#### [GIVEN INSTRUCTION]
Reproduce every one of the items below word for word, leaving out the pictures.

Stored items:

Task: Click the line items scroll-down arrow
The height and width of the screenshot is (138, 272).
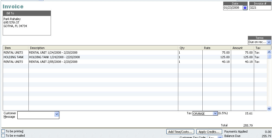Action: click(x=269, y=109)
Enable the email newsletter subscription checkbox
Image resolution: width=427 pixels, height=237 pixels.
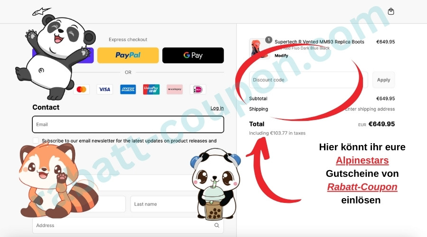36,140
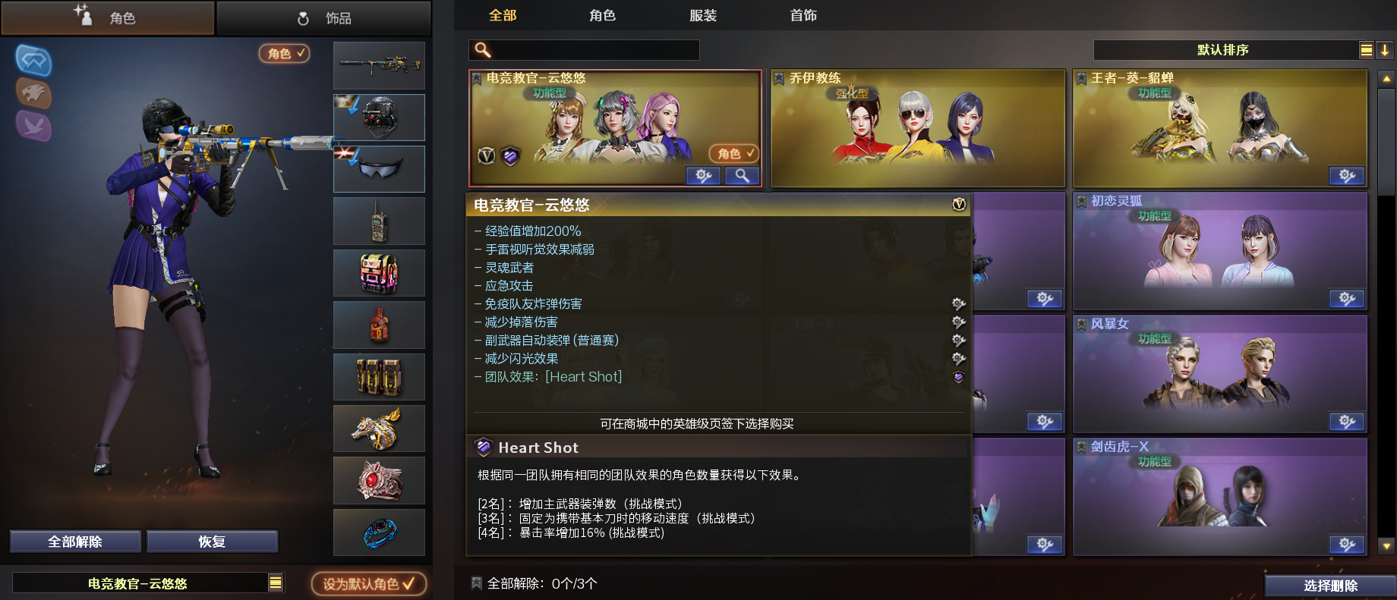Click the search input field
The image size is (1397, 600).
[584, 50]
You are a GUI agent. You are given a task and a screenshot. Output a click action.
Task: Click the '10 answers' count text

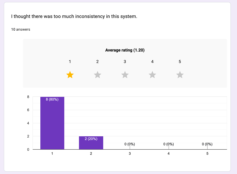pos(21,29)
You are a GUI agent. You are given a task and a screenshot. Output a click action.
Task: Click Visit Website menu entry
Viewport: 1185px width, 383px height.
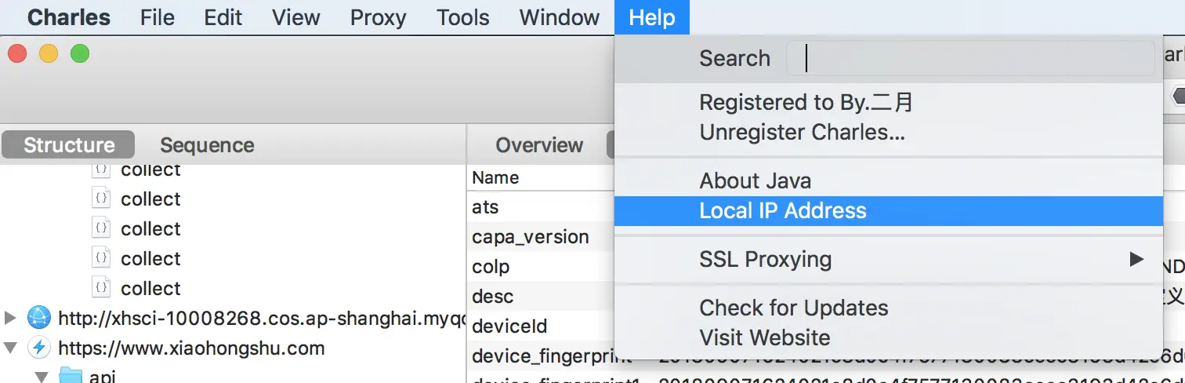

#### [COMPLETED TASK]
Task: Click the line items scroll-down arrow
The height and width of the screenshot is (138, 272).
Action: click(x=269, y=109)
Enable the email newsletter subscription checkbox
Image resolution: width=427 pixels, height=237 pixels.
36,140
Click the search input field
The image size is (1397, 600).
[584, 50]
You are a GUI agent. You are given a task and a screenshot. Output a click action.
Task: Click the '10 answers' count text

pos(21,29)
You are a GUI agent. You are given a task and a screenshot. Output a click action.
Task: Click Visit Website menu entry
Viewport: 1185px width, 383px height.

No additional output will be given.